El Presidente fue alejado con mayor rapidez. La oscuridad era total y el gas sofocante. En esos momentos alguien gritó que me dieran una máscara. Me detuve para tratar de ponérmela, sin éxito. Alguien me haló del brazo y me llevó hacia arriba, hacia el auditorio del cuarto piso. Allí pasé un buen rato tosiendo por la cantidad de gas. En la oscuridad divisé muchos cuerpos de periodistas tendidos en el piso. Alguien rezaba. Alguien gritaba, ¡al piso, al piso! Afuera la balacera era tremenda. Yo pregunté si allí había ministros. Me dijeron que estaba el de Finanzas. Pregunté por el Presidente y me dijeron que no lo habían sacado y que estaba en neonatología. La seguridad me puso entre dos hileras de sillas. Empecé a escribir mensajes a mi familia. Con mi esposa entrecrucé algunos. Pensé que no había hablado con mi madre y que no lo había hecho a propósito, pero sí le había enviado mensajes con mi esposa o con mi hermana. Afligido, porque se estaban disparando entre ecuatorianos, pensé en mi padre, en mi santo, San Charbel, que es libanés, y le mandé un mensaje a mi esposa : “Lo mejor que he hecho es casarme contigo”. Tenía temor de que eso la preocupara. No recé, no pedí nada a pesar de que soy muy católico, de misa cada semana. Había muchos mensajes en mi celular. Unos contesté, otros no.

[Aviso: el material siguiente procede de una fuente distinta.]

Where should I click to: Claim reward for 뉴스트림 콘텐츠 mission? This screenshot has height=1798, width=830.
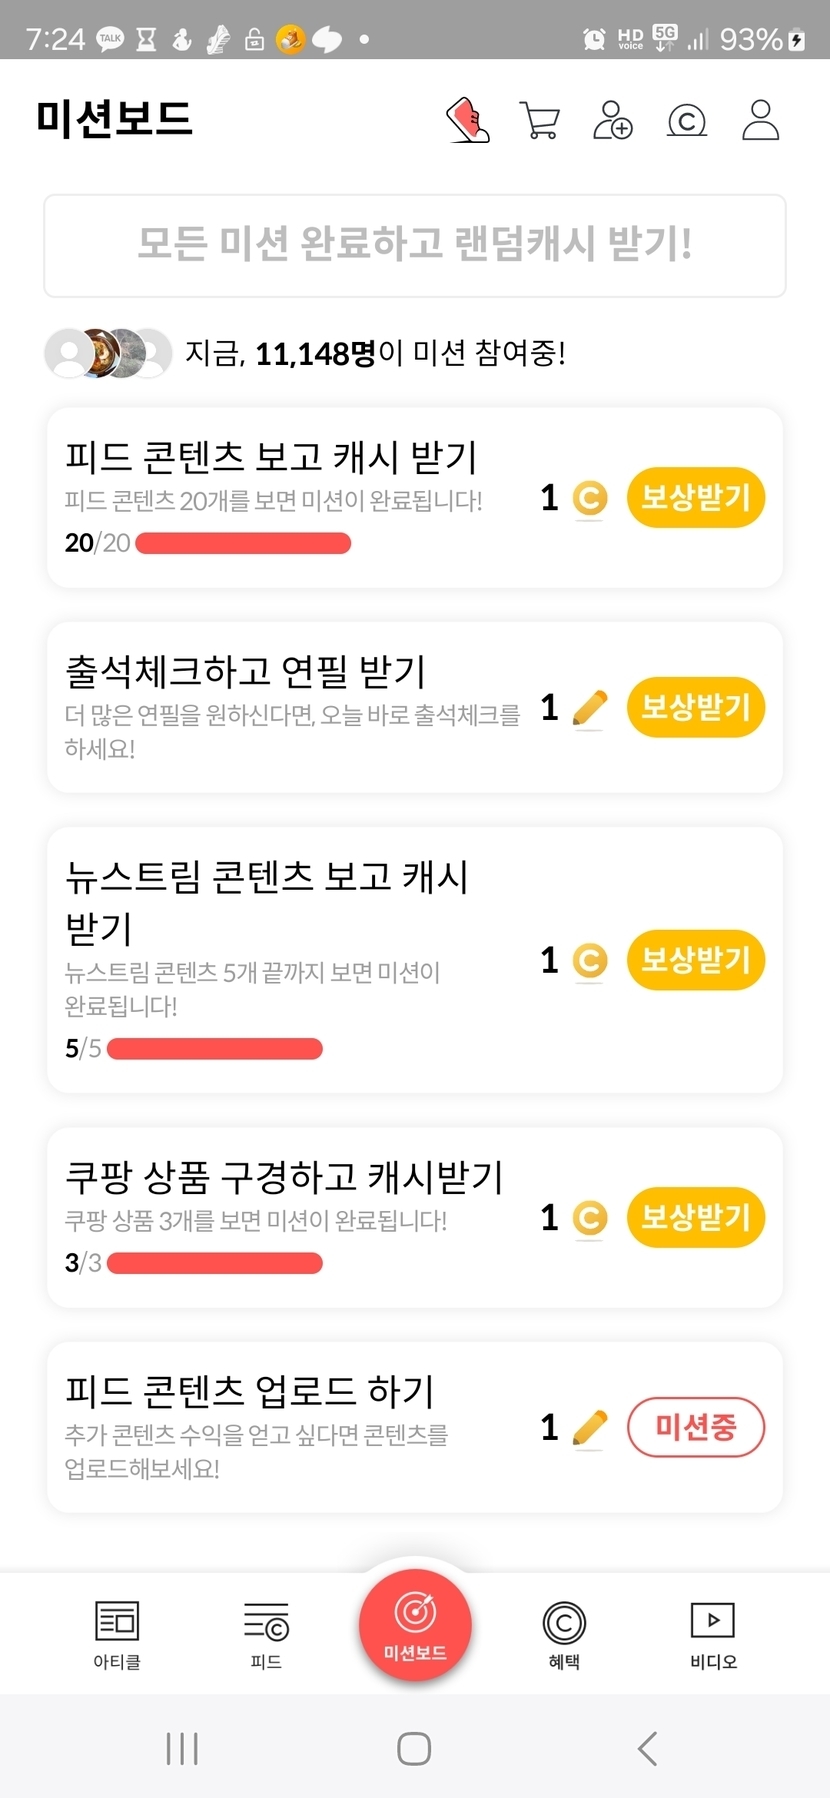(695, 960)
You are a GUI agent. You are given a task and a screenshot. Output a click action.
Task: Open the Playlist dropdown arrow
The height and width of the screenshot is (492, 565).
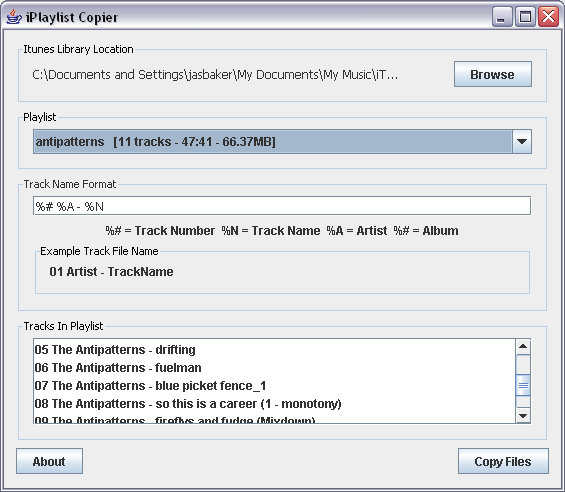click(522, 142)
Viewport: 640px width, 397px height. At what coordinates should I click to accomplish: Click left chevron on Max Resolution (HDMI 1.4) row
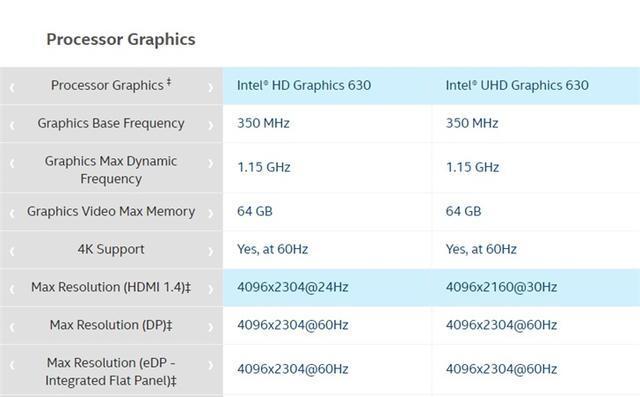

Amainó la balacera. Pregunté al capitán Cárdenas si el Presidente había salido y me dijo que sí, que estaba camino a Carondelet. Sentí un gran alivio y me incorporé. Me gritaron que no lo hiciera. La balacera continuó un poco más y luego me senté en el estrado del auditorio. Entonces prepararon el operativo para el ministro de Finanzas y para mí; los únicos funcionarios que quedábamos. Antes, hubo vidrios que se rompieron en el cuarto piso y alguien preguntó si allí había ministros. Alguien dijo que no y nunca sabré con qué intención se hizo la pregunta. Mientras los periodistas me entrevistaban, el capitán Cárdenas me hizo poner un chaleco antibalas blanco. Alguien me dio una chompa amplia roja para cubrirlo.


El capitán me dijo que íbamos a salir por el mismo camino que habíamos entrado. En el tercer piso no había nadie. En el primer piso, un camarógrafo me reconoció y comenzó a seguirnos. Sentí la luz de la cámara en la nuca hasta la lavandería. Siete personas de la seguridad me protegían. La oscuridad y el piso mojado dificultaban el avance. Cuando volvimos a la pequeña ladera que está dentro del regimiento hubo de nuevo disparos. Le pregunté a mi edecán para quién eran esas balas. Para nosotros, ministro, me respondió y me invitó a seguir. Llegamos al GOE sin que me hubiera percatado. Allí estaba el mayor Miño con la gente que había participado en el rescate del Presidente. Estaban muy golpeados y me dijo que había muchos heridos y alguien del GIR muerto. El mayor Sarabia me informó que nos habían prestado un Vitara blanco y que todo estaba listo para salir. En el camino vimos escombros, llantas quemadas, pedazos de madera… Cuando nos acercábamos al centro de Quito empecé a mandar mensajes de que al fin había salido. Por un momento pensé ir a ver a mi esposa, pero seguimos hacia la Presidencia. Llegué al palacio por el lado del Ministerio de Gobierno y allí estaba mi equipo. Mi facha no era la habitual: tenía la cara hinchada por los gases, la camisa por fuera del chaleco... Les pedí esperarme porque debía ir a ver al Presidente. Lo encontré en la oficina contigua a su despacho preparando su intervención a la nación. Se levantó, me dijo: “Qué bueno verte bien”. Le respondí algo parecido y nos dimos un abrazo. Me acuerdo que me dijo: “No nos engañemos, esto no es ninguna demanda salarial. Nadie dispara al Presidente o al Ministro para pedir condecoraciones. Es absurdo”. El Presidente se quedó preparando unas ideas para su intervención mientras algunos nos dirigimos al salón Amarillo para hacer una declaración. Enseguida fui al Ministerio, agradecí a mi equipo de trabajo y pedí un aplauso para el personal de mi seguridad. Ellos me salvaron la vida.


De regreso a casa, hacia la 01:30 del viernes, pensé en el momento en que escribí a María Raquel que lo mejor que había hecho en mi vida era casarme con ella. Recordé que mientras le escribía se me había hecho un nudo en la garganta. Me vi tirado en el piso, oyendo la balacera y pensando en la posibilidad de morir. Pensé en las ganas que tenía de volver a verla.